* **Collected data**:
━━━

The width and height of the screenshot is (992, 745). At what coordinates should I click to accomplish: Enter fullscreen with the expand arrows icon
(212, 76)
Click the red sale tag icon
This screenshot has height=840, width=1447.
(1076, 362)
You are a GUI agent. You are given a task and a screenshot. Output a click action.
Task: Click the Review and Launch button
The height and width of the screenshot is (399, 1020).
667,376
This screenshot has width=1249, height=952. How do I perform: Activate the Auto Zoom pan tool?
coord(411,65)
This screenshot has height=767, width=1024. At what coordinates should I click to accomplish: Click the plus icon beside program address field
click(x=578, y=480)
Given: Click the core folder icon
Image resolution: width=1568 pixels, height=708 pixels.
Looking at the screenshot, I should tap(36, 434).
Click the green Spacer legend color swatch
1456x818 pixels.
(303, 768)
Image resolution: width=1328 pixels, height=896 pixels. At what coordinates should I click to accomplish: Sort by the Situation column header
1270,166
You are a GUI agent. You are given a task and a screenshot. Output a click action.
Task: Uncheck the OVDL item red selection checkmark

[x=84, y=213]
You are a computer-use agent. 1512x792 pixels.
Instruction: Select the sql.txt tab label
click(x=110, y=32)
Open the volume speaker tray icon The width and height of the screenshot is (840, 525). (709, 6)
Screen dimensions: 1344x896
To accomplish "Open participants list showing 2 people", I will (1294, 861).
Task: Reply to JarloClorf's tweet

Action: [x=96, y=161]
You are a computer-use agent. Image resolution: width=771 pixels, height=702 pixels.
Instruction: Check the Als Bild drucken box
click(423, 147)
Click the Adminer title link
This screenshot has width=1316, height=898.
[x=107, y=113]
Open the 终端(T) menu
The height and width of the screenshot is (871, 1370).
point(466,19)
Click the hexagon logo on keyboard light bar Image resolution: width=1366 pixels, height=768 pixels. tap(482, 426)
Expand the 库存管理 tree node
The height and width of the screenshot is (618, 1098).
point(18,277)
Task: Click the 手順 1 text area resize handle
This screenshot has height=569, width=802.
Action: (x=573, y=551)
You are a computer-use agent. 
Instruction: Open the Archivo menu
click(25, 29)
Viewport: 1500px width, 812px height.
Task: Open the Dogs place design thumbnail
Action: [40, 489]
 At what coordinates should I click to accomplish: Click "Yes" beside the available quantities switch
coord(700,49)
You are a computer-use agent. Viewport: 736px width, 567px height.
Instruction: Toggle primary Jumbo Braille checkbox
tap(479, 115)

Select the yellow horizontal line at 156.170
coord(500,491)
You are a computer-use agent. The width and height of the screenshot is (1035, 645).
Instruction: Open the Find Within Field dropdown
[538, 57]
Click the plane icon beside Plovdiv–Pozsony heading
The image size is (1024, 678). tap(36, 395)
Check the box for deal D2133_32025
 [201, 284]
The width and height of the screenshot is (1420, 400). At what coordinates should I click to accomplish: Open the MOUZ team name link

━━━

* **Work instruction**: Please work out how many lines of the records contain "link" and give only that number.

* **Task output**: 2